(Here’s another excellent post from my friend Tom Cox that offers some good advice on how to stay sane in a profession where our stock-in-trade is time.)
Time is, both figuratively and literally, the “coin” of the professional lives of most lawyers. For many of us, every working day is divided and documented in six-minute segments, the careful annotation of which creates a virtual currency that legitimizes and produces the compensation for our services. We sell our time to our employers and our clients, who in turn may expect us to be accessible every hour of every day to respond to their needs and demands. Is it any wonder that we can come to feel that our time, and thus our lives, belong to others, not to ourselves?
Long work weeks and high billed-hour demands can be stressful. Yet even more emotionally taxing (to me, at least) is the inability to escape from those work stresses even during supposedly leisure time. My (and even my family’s) enjoyment of entire weekends has been hampered while I fretted, obsessed, and occasionally even panicked, about unsolved problems and challenges awaiting my return to work. My unpleasant weekend experiences often rotated between immersing myself in work during an “all work/no play” weekend and feebly attempting to play while under a cloud of guilt about my insufficient work commitment. Whichever route I chose, I often felt more drained by Monday morning than I had on Friday afternoon.
What ultimately helped reverse my spiral into anxiety was the introduction into my life of the practice of a personal Sabbath. Although the word “Sabbath” typically identifies a category of religious practice and observation, I use the word here also in a secular/humanist sense (i.e., a “sabbatical”), as time regularly set aside during which a person is free from toil, however one chooses to define that. My own Sabbath practice began with my imposing on myself a rule against engaging in any compensated work during a 24-hour period beginning each Saturday evening. Unlike some religious Sabbath observances, I did not preclude myself from any other activities, including household chores or errands. Although originally skeptical that I could maintain such a practice, and concerned that it might only increase my anxiety levels about work that I was ignoring, I found that just the opposite occurred. The practice almost immediately freed me from most of the guilt and anxiety about work that had consumed many prior weekends.
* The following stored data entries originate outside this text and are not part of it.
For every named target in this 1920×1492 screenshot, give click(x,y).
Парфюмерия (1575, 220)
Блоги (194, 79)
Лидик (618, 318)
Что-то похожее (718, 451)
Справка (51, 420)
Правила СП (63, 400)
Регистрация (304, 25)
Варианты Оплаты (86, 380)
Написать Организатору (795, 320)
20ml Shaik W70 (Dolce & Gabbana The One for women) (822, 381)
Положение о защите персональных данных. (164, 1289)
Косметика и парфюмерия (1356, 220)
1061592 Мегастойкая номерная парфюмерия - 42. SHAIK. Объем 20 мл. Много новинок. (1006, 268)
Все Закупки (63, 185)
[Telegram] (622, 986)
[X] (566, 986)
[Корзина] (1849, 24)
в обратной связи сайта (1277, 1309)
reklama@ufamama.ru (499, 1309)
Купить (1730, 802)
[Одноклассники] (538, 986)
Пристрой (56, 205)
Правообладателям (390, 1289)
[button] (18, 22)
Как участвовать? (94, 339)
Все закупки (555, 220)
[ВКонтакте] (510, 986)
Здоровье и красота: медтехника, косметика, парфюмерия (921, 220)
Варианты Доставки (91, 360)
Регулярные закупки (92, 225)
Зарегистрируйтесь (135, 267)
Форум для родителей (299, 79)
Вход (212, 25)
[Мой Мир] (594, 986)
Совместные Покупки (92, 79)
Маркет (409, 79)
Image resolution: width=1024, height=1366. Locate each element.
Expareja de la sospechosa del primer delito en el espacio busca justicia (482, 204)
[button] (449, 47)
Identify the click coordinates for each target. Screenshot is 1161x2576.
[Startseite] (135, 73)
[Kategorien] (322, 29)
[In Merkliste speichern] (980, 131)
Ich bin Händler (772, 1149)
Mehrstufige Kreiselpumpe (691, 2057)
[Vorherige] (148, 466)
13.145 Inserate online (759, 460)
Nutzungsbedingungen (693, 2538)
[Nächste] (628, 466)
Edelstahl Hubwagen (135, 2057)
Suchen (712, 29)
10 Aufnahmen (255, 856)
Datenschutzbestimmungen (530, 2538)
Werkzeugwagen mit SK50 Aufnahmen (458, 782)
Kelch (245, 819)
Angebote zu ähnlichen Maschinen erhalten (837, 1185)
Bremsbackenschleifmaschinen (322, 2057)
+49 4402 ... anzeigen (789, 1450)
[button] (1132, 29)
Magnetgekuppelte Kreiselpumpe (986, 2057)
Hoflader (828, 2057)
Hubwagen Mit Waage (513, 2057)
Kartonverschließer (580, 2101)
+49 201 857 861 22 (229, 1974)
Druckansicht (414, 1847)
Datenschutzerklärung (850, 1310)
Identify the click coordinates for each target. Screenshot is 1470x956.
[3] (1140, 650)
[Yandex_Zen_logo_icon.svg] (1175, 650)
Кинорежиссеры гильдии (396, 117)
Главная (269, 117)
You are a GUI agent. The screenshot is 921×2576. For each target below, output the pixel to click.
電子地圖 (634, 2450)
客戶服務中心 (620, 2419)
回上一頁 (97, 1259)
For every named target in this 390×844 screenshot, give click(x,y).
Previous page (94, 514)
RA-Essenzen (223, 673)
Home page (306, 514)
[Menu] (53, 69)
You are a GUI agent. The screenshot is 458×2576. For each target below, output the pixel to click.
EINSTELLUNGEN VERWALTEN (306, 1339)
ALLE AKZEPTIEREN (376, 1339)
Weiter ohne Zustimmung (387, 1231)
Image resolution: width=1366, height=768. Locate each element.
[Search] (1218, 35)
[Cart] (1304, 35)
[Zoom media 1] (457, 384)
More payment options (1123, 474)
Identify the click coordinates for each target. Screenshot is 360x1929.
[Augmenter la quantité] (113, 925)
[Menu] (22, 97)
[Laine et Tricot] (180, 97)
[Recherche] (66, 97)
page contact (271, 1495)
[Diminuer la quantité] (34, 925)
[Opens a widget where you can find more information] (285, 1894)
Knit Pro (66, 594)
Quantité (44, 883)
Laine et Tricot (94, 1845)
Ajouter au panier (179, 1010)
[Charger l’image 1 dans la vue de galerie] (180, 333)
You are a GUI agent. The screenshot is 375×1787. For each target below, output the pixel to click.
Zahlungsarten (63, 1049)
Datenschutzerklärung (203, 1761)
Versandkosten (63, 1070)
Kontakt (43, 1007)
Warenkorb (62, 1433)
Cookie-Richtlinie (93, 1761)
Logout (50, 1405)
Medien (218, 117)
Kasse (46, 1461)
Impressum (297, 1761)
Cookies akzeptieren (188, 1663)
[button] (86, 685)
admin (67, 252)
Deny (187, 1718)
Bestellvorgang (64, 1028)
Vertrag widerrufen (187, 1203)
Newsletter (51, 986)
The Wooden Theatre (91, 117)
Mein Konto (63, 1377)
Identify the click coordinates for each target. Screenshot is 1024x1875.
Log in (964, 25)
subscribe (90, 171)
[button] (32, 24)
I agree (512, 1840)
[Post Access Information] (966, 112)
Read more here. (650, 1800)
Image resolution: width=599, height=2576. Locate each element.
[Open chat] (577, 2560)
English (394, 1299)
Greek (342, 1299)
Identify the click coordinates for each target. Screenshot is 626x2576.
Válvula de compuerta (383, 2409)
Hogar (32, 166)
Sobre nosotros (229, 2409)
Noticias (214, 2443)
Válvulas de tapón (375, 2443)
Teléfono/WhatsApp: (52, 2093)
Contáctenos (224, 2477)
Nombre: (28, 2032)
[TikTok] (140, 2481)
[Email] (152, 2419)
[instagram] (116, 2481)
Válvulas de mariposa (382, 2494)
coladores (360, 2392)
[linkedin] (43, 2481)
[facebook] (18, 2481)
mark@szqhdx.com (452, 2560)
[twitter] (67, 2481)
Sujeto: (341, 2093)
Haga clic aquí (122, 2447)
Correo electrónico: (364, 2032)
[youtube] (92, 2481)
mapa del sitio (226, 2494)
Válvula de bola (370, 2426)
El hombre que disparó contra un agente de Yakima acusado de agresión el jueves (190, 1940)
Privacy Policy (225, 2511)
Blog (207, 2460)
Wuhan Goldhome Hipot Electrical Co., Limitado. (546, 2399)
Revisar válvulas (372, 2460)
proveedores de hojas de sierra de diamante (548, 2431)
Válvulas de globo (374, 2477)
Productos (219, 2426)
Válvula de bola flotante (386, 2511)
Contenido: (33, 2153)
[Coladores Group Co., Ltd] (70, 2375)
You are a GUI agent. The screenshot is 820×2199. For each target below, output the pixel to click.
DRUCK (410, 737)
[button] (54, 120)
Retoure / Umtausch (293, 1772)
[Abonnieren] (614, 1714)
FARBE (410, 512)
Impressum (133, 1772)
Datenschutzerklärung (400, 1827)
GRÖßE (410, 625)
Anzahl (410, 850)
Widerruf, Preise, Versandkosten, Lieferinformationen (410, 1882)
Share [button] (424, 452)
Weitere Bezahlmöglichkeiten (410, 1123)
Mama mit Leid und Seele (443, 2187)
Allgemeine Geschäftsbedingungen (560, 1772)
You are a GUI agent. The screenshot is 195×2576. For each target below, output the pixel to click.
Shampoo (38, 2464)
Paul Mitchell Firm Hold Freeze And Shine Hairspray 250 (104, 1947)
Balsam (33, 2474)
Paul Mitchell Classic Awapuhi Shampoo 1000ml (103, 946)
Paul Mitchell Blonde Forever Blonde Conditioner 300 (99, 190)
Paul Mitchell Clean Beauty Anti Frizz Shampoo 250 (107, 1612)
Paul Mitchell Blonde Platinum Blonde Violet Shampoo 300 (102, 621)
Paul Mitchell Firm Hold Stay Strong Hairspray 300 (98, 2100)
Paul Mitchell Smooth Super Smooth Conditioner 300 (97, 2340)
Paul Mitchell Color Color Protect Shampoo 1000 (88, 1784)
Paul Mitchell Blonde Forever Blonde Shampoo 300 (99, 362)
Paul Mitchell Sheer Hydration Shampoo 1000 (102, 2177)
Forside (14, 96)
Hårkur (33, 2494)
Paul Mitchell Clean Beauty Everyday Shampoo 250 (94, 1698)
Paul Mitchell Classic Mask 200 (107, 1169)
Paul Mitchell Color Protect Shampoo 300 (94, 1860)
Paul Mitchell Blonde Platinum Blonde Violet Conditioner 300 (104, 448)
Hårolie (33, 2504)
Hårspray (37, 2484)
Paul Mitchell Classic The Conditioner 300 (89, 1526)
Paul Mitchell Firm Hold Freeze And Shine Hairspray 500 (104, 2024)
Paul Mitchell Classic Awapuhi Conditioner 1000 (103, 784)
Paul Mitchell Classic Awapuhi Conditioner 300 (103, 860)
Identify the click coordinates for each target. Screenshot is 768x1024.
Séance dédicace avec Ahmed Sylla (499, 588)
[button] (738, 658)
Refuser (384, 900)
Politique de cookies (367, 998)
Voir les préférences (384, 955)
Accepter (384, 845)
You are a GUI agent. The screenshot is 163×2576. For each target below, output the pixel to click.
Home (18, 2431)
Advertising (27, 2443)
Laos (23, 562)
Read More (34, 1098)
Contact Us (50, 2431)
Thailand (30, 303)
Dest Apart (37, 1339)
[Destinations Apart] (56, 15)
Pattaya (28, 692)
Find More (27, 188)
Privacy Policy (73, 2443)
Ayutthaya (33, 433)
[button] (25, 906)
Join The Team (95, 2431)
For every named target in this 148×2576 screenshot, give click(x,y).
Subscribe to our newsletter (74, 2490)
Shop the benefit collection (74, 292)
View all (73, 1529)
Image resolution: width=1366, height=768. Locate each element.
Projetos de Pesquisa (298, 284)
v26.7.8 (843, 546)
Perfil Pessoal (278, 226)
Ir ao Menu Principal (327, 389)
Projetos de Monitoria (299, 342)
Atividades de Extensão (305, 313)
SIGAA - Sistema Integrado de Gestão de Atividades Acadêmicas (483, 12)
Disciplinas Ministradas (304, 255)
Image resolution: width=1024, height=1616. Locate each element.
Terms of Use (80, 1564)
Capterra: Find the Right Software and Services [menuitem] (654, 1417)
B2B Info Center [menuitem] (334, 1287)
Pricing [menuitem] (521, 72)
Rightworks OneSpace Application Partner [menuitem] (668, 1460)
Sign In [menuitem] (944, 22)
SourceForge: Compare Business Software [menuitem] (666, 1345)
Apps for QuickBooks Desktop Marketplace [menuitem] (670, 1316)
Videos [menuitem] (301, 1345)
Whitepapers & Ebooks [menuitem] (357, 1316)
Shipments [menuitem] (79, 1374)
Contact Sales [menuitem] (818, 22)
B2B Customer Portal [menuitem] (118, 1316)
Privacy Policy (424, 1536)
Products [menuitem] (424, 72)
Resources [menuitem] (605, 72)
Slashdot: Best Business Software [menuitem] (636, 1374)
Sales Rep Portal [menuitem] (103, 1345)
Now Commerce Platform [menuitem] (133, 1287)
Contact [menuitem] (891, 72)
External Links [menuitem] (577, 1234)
I have “broken” my Sabbath practice no more than two or three times since it began more than fifteen years ago.
Practicing a personal Sabbath does require some discipline and commitment, and has resulted in my spending many Saturdays at my office, working diligently right up to my looming Sabbath observance. Yet even those Saturdays bring with them the pending promise to myself of 24 hours of respite — to enjoy my family, to worship, to engage in fun activities, or even to waste entirely. Sunday evening now arrives with me typically feeling refreshed and renewed, as I have given myself a mental and physical break from work concerns for at least an entire 24-hour period.
The practice of a Sabbath has not eliminated all worry or stress from my professional or personal life. I am not beyond obsessing about an upcoming trial or oral argument, even to the point of losing an occasional hour’s sleep in anticipation. The act of creating and respecting a regular “sacred time” that is off-limits from work, however, has been a significant gift to myself and has enhanced my appreciation and enjoyment of all my time.
As lawyers, we are of course part of a service profession; our willingness and ability to commit our time and energies to meet the needs of our clients is essential to our performance. We can and should do so, however, in a manner that does not de-value our own lives and relationships. There are some coins we need to spend on ourselves.